How to get rid of threads

It appears that school, tutorials, or whatever is teaching about threads a whole lot these days, and most designs I see from people learning the ropes involves a number of threads. However, threads cause bugs, and cause extra synchronization cost that's not easily visible, and not easily redeemable.

I worked on the BeOS, where we used threads out the wazoo. We made threads very, very cheap, but in the end, we were still actually too heavy on threads in our designs -- live and learn.

A typical threaded server design proposal looks something like:

  • Task Scheduler Thread
  • Socket Reader Thread
  • Processing Thread
  • Socket Writer Thread

Here is a proposal that implements the same functionality in a single thread.


  for(;;) {
    while( (t = next_event_time()) <= now() ) {
      remove_and_run_one_event();
    }
    // this if() and the next while() can be combined with select()
    if( there_is_no_input_data() && outgoing_queue_is_empty() ) {
      sleep_until_there_is_data_or_time_happens( t );
    }
    while( there_is_more_input_data() ) {
      read_data_from_socket();
      put_data_in_todo_queue();
    }
    while( todo_queue_is_not_empty() ) {
      remove_and_run_one_todo_item();
    }
    while( outgoing_queue_is_not_empty() && outgoing_socket_is_writable() ) {
      remove_and_send_from_outgoing_queue();
    }
  }

This approach accomplishes the same thing, but it does it without the subtle race conditions and synchronization penalties that come from a threaded design.

There is a danger that scheduled tasks will be started after their scheduled time. The total time they could be delayed by is the sum of time it takes to read things from input, process them, and send to the output. However, this is a bounded amount of time, and on a single-CPU system, this bound is lower than the maximum latency you'd get with a four-thread program on a dual-CPU system in the worst case. If you need near-real-time scheduled tasks, then a general-purpose OS may not be your best choice. If you still need this, then perhaps those special tasks should actually go in their own thread, because that might be one of the special cases...

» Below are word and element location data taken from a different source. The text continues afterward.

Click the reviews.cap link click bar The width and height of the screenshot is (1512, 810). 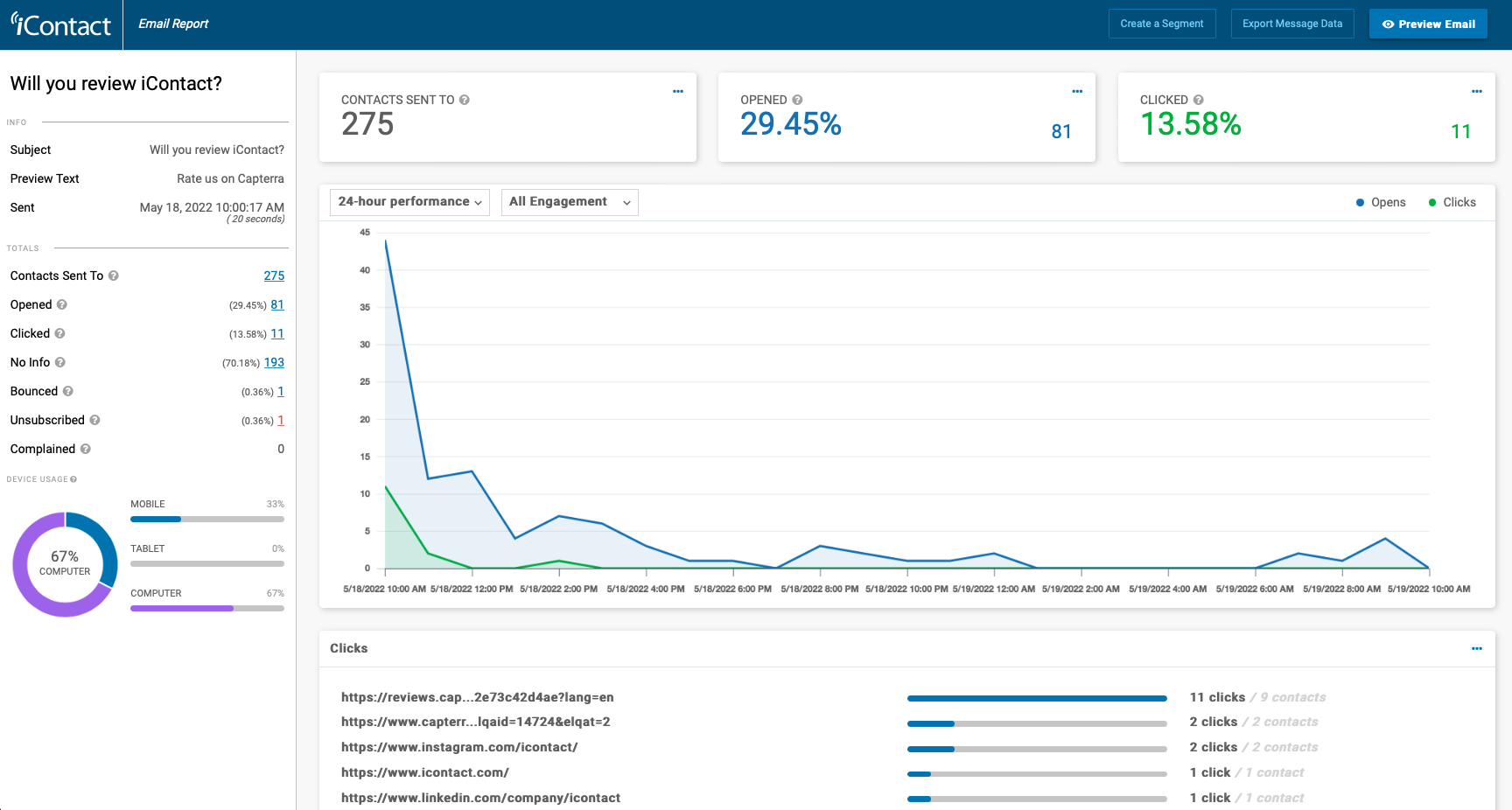click(1037, 698)
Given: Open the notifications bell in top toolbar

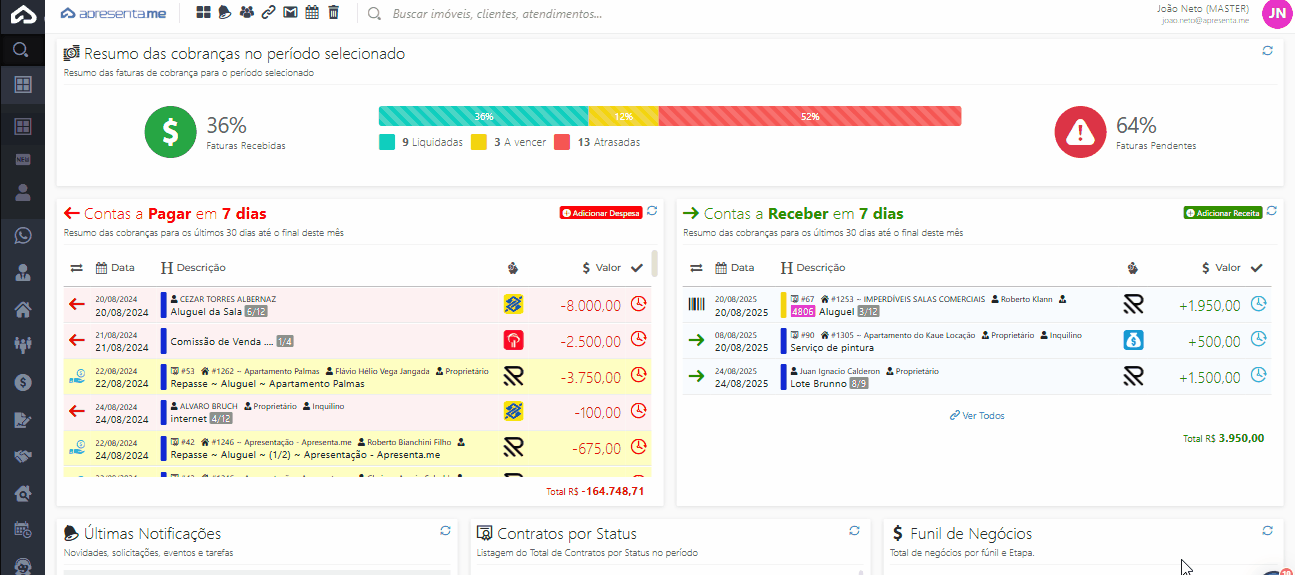Looking at the screenshot, I should [225, 13].
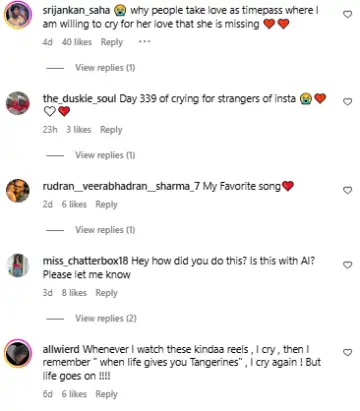View 8 likes on miss_chatterbox18's comment
The width and height of the screenshot is (360, 411).
(x=74, y=293)
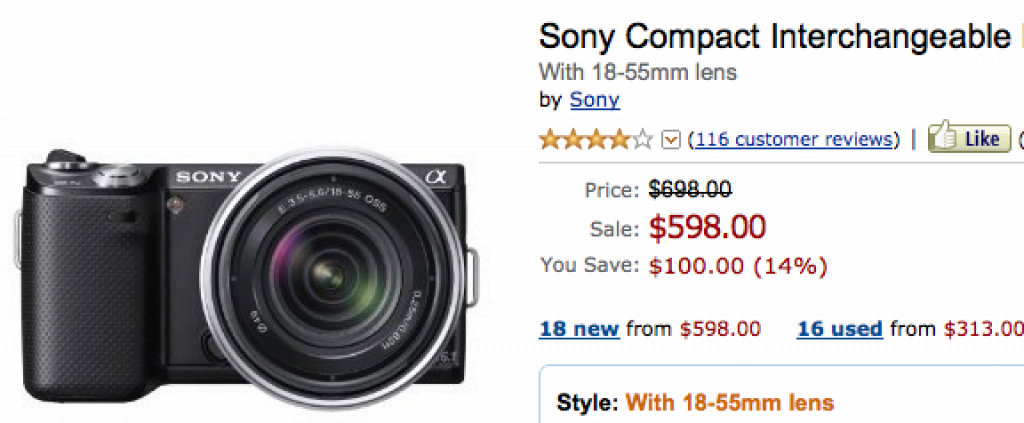Viewport: 1024px width, 423px height.
Task: Click the $100.00 (14%) savings text
Action: click(x=738, y=266)
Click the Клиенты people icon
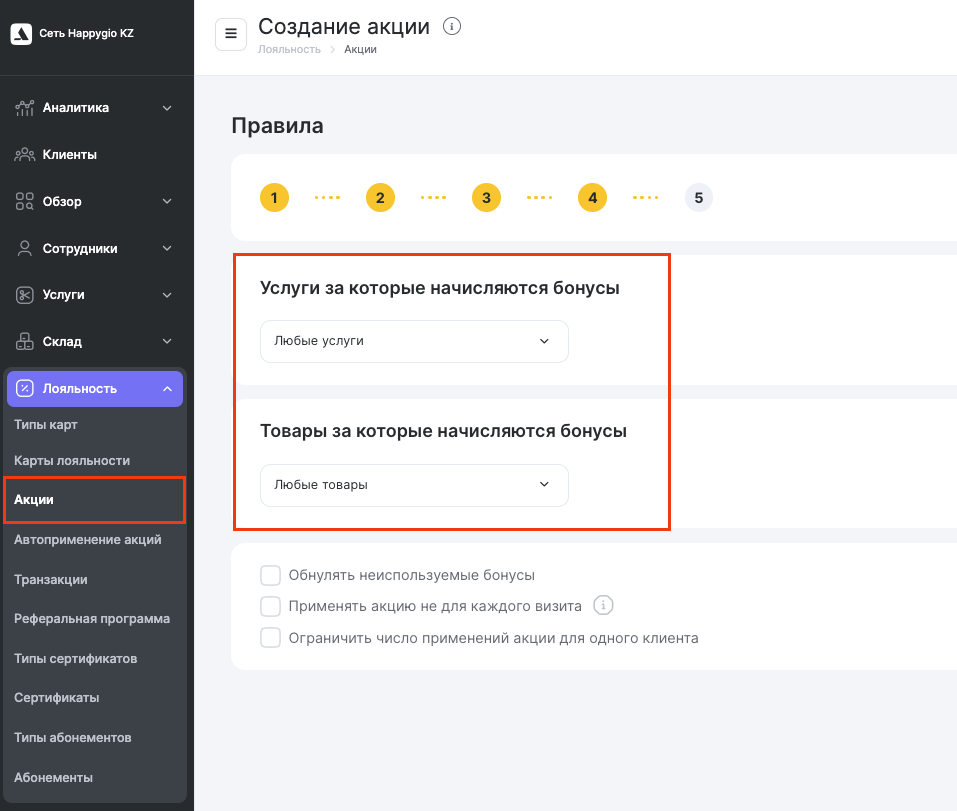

When should you use threads?

I've seen threads really work well in the following cases:

  • For scientific computing that's CPU bound, not memory bound, on multi-CPU systems.
  • For turning synchronous system APIs (gethostbyname(), file I/O etc) into asynchronous APIs.
  • For very-low-latency tasks that are device dependent, such as feeding sound cards or tracking the mouse. However, this typically happens in the OS, and the API at the user level is properly asynchronous.
  • When there are truly independent tasks in an application that don't need to talk to each other; i e a word processor with two separate documents open.

It's clear that future CPUs will be heavily multi-cored. However, taking true advantage of that functionality means a completely new programming paradigm of some sort. Languages like Erlang, or structures like the Actor (which carries an operation between data instances), or systems based on many independent state machines might be a better approach than a naive threading of an application.